Saved entries
%%

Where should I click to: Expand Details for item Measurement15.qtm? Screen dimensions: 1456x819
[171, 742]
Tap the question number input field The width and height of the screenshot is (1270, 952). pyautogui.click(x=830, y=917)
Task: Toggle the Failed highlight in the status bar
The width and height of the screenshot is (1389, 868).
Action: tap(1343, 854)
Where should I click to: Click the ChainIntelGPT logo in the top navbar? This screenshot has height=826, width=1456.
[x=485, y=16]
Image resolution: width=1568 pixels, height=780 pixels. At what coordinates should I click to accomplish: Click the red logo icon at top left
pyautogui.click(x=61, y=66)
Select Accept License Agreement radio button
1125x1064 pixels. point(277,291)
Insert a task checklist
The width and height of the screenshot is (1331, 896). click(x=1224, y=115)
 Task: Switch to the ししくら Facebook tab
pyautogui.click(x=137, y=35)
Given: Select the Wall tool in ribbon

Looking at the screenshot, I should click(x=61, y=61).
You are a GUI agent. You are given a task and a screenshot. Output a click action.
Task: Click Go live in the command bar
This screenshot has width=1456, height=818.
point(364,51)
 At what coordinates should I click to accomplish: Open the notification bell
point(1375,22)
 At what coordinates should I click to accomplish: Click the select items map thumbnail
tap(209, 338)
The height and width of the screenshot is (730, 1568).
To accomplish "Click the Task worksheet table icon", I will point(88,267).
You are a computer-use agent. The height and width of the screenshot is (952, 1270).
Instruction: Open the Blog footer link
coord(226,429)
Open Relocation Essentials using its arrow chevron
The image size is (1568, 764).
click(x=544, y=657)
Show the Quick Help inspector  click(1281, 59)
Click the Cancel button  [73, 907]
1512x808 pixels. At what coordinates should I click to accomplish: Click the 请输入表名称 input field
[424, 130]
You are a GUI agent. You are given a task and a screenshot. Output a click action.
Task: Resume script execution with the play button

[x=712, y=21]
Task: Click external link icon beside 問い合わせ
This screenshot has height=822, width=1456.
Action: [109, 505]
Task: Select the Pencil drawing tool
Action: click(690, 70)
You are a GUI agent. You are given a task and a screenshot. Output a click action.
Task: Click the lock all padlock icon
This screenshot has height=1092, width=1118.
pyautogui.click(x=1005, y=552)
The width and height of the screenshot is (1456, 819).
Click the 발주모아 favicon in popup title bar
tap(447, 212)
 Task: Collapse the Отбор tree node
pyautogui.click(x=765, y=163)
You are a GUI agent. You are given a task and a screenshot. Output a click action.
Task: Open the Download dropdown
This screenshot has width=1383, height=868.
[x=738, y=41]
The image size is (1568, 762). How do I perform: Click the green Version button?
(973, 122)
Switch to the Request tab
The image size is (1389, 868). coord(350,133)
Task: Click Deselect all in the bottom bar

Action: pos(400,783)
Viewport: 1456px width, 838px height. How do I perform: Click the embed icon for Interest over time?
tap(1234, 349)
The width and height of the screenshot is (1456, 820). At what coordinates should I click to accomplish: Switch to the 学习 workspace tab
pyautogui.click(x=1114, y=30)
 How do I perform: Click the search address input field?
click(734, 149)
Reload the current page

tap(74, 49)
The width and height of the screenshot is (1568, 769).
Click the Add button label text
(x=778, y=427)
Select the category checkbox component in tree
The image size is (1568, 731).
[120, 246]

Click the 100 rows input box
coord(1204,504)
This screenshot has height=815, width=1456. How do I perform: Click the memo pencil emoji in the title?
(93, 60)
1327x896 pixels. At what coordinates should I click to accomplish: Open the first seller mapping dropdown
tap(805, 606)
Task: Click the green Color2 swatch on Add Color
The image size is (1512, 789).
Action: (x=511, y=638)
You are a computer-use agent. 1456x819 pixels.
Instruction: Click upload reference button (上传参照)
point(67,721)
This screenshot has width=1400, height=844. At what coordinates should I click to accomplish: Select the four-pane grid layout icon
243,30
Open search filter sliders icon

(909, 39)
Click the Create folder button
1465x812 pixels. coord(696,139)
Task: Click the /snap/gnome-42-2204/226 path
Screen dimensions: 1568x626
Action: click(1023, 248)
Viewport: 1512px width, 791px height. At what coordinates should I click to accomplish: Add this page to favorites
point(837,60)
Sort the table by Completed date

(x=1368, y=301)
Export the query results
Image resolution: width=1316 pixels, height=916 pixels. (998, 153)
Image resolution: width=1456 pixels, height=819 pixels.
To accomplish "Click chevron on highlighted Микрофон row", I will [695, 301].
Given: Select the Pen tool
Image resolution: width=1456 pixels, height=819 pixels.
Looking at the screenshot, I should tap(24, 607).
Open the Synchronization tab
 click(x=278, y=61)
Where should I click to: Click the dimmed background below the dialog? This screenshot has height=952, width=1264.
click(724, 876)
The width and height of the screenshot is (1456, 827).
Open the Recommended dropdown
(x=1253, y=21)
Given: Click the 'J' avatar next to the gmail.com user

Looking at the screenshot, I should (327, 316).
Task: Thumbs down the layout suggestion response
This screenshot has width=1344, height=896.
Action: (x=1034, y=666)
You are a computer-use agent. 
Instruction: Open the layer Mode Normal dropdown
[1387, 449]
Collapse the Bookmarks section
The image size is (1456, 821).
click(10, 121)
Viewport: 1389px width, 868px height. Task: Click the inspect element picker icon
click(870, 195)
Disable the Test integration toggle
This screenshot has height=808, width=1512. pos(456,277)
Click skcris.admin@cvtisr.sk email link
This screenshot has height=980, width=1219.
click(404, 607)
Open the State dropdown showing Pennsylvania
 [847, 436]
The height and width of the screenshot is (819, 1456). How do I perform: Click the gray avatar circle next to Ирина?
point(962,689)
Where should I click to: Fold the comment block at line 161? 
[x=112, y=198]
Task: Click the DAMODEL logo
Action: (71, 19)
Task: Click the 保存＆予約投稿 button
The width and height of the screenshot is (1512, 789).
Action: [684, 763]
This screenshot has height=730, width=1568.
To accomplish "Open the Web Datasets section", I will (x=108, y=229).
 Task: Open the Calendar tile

%%

ASSIGNMENT: This exercise requires that all of the entries be repeated exactly.

RESPONSE:
Where should I click to: Expand Details for item Measurement15.qtm? Screen dimensions: 1456x819
[171, 742]
Tap the question number input field The width and height of the screenshot is (1270, 952). pyautogui.click(x=830, y=917)
Task: Toggle the Failed highlight in the status bar
The width and height of the screenshot is (1389, 868).
Action: tap(1343, 854)
Where should I click to: Click the ChainIntelGPT logo in the top navbar? This screenshot has height=826, width=1456.
[x=485, y=16]
Image resolution: width=1568 pixels, height=780 pixels. At what coordinates should I click to accomplish: Click the red logo icon at top left
pyautogui.click(x=61, y=66)
Select Accept License Agreement radio button
1125x1064 pixels. point(277,291)
Insert a task checklist
The width and height of the screenshot is (1331, 896). click(x=1224, y=115)
 Task: Switch to the ししくら Facebook tab
pyautogui.click(x=137, y=35)
Given: Select the Wall tool in ribbon

Looking at the screenshot, I should click(x=61, y=61).
You are a GUI agent. You are given a task and a screenshot. Output a click action.
Task: Click Go live in the command bar
This screenshot has width=1456, height=818.
point(364,51)
 At what coordinates should I click to accomplish: Open the notification bell
point(1375,22)
 At what coordinates should I click to accomplish: Click the select items map thumbnail
tap(209, 338)
The height and width of the screenshot is (730, 1568).
To accomplish "Click the Task worksheet table icon", I will point(88,267).
You are a computer-use agent. The height and width of the screenshot is (952, 1270).
Instruction: Open the Blog footer link
coord(226,429)
Open Relocation Essentials using its arrow chevron
The image size is (1568, 764).
click(x=544, y=657)
Show the Quick Help inspector  click(1281, 59)
Click the Cancel button  [73, 907]
1512x808 pixels. At what coordinates should I click to accomplish: Click the 请输入表名称 input field
[424, 130]
You are a GUI agent. You are given a task and a screenshot. Output a click action.
Task: Resume script execution with the play button

[x=712, y=21]
Task: Click external link icon beside 問い合わせ
This screenshot has height=822, width=1456.
Action: [109, 505]
Task: Select the Pencil drawing tool
Action: click(690, 70)
You are a GUI agent. You are given a task and a screenshot. Output a click action.
Task: Click the lock all padlock icon
This screenshot has height=1092, width=1118.
pyautogui.click(x=1005, y=552)
The width and height of the screenshot is (1456, 819).
Click the 발주모아 favicon in popup title bar
tap(447, 212)
 Task: Collapse the Отбор tree node
pyautogui.click(x=765, y=163)
You are a GUI agent. You are given a task and a screenshot. Output a click action.
Task: Open the Download dropdown
This screenshot has width=1383, height=868.
[x=738, y=41]
The image size is (1568, 762). How do I perform: Click the green Version button?
(973, 122)
Switch to the Request tab
The image size is (1389, 868). coord(350,133)
Task: Click Deselect all in the bottom bar

Action: pos(400,783)
Viewport: 1456px width, 838px height. How do I perform: Click the embed icon for Interest over time?
tap(1234, 349)
The width and height of the screenshot is (1456, 820). At what coordinates should I click to accomplish: Switch to the 学习 workspace tab
pyautogui.click(x=1114, y=30)
 How do I perform: Click the search address input field?
click(734, 149)
Reload the current page

tap(74, 49)
The width and height of the screenshot is (1568, 769).
Click the Add button label text
(x=778, y=427)
Select the category checkbox component in tree
The image size is (1568, 731).
[120, 246]

Click the 100 rows input box
coord(1204,504)
This screenshot has height=815, width=1456. How do I perform: Click the memo pencil emoji in the title?
(93, 60)
1327x896 pixels. At what coordinates should I click to accomplish: Open the first seller mapping dropdown
tap(805, 606)
Task: Click the green Color2 swatch on Add Color
The image size is (1512, 789).
Action: (x=511, y=638)
You are a computer-use agent. 1456x819 pixels.
Instruction: Click upload reference button (上传参照)
point(67,721)
This screenshot has width=1400, height=844. At what coordinates should I click to accomplish: Select the four-pane grid layout icon
243,30
Open search filter sliders icon

(909, 39)
Click the Create folder button
1465x812 pixels. coord(696,139)
Task: Click the /snap/gnome-42-2204/226 path
Screen dimensions: 1568x626
Action: click(1023, 248)
Viewport: 1512px width, 791px height. At what coordinates should I click to accomplish: Add this page to favorites
point(837,60)
Sort the table by Completed date

(x=1368, y=301)
Export the query results
Image resolution: width=1316 pixels, height=916 pixels. (998, 153)
Image resolution: width=1456 pixels, height=819 pixels.
To accomplish "Click chevron on highlighted Микрофон row", I will [695, 301].
Given: Select the Pen tool
Image resolution: width=1456 pixels, height=819 pixels.
Looking at the screenshot, I should tap(24, 607).
Open the Synchronization tab
 click(x=278, y=61)
Where should I click to: Click the dimmed background below the dialog? This screenshot has height=952, width=1264.
click(724, 876)
The width and height of the screenshot is (1456, 827).
Open the Recommended dropdown
(x=1253, y=21)
Given: Click the 'J' avatar next to the gmail.com user

Looking at the screenshot, I should (327, 316).
Task: Thumbs down the layout suggestion response
This screenshot has width=1344, height=896.
Action: (x=1034, y=666)
You are a computer-use agent. 
Instruction: Open the layer Mode Normal dropdown
[1387, 449]
Collapse the Bookmarks section
The image size is (1456, 821).
click(10, 121)
Viewport: 1389px width, 868px height. Task: Click the inspect element picker icon
click(870, 195)
Disable the Test integration toggle
This screenshot has height=808, width=1512. pos(456,277)
Click skcris.admin@cvtisr.sk email link
This screenshot has height=980, width=1219.
click(404, 607)
Open the State dropdown showing Pennsylvania
 [847, 436]
The height and width of the screenshot is (819, 1456). How do I perform: Click the gray avatar circle next to Ирина?
point(962,689)
Where should I click to: Fold the comment block at line 161? 
[x=112, y=198]
Task: Click the DAMODEL logo
Action: (71, 19)
Task: Click the 保存＆予約投稿 button
The width and height of the screenshot is (1512, 789).
Action: [684, 763]
This screenshot has height=730, width=1568.
To accomplish "Open the Web Datasets section", I will (x=108, y=229).
 Task: Open the Calendar tile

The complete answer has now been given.